Some will say that Biden’s team does not
favor Court-packing. Didn’t Biden’s Supreme Court Commission just refuse to
endorse it, despite pressure from progressives?
But the Commission’s refusal to endorse
the Court-packing threats that top Democrats have made shouldn’t lull anyone
into a false assumption that Court-packing is not a real threat.
If Biden’s allies on the commission were
serious about ensuring that Court-packing never threatens the independence of
the Supreme Court, they would have paid more attention to a Supreme Court
reform proposal now being considered — the proposed “Keep Nine” amendment to
the U.S. Constitution, now backed by more than 200 members of Congress. The
amendment would take away the power of Congress to manipulate the size of the
Supreme Court.
It simply says, “The Supreme Court of the
United States shall be composed of nine Justices.”

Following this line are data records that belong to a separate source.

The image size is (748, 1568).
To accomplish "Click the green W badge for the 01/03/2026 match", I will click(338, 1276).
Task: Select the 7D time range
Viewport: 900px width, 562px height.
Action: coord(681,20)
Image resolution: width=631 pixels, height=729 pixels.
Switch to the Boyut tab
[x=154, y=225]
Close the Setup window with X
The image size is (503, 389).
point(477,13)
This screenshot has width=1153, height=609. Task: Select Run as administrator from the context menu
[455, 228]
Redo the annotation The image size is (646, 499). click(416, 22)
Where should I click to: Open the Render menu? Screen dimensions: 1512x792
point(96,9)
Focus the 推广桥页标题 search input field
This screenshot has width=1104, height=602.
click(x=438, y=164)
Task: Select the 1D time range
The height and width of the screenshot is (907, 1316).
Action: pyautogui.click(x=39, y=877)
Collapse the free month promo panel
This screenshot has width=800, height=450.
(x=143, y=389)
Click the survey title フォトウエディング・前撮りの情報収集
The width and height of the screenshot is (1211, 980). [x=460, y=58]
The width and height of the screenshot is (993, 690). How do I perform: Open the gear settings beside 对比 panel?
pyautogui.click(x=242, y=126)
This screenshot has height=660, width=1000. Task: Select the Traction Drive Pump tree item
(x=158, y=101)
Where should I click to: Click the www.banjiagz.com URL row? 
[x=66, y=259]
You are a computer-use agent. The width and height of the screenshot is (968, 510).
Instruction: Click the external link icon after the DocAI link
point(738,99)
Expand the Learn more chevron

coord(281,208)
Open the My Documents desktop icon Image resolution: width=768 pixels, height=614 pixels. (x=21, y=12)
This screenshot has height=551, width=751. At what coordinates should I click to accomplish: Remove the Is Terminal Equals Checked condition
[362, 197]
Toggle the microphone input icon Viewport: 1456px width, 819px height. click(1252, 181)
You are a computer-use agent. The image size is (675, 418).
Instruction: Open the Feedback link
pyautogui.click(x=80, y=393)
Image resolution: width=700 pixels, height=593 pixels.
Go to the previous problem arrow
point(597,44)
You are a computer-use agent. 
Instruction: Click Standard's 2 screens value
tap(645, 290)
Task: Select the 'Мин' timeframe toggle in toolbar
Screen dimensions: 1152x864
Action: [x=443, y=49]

Polls by Zogby and McLaughlin show that
voters overwhelmingly back such an amendment. In a McLaughlin poll last fall,
it won support, by a margin of 64 percent to 17 percent. Democratic voters
backed it by a margin of 51 percent to 27 percent.
Keep Nine has some Democratic support, including from
several former members of Congress and 14 state attorneys general. It was first
introduced in Congress in 2020 by Representative Collin Peterson of Minnesota
and Guam delegate Michael San Nicholas. But no Democrat in the current Congress
has dared to displease Chuck Schumer and Nancy Pelosi by supporting it. The
commission virtually ignored it.
The sad truth is that progressive
Democrats want Congress to threaten to pack the Court, thereby potentially intimidating
the justices. They want to preserve Congress’s power to pack the Court so that
when Democrats finally have 52 or more votes in the Senate, they can get rid of
the filibuster, add Puerto Rico and the District of Columbia as states, and in
this way increase their Senate majority. They will then have the power to pack
the Court. Who wants to bet that they won’t?
The long-term reason progressives want to
get rid of the filibuster is not about “voting rights,” it is about packing the
Court.
If a Democrat says he is not interested in
Court-packing, he should be asked whether he will endorse the Keep Nine
amendment. The answer will tell you what you need to know.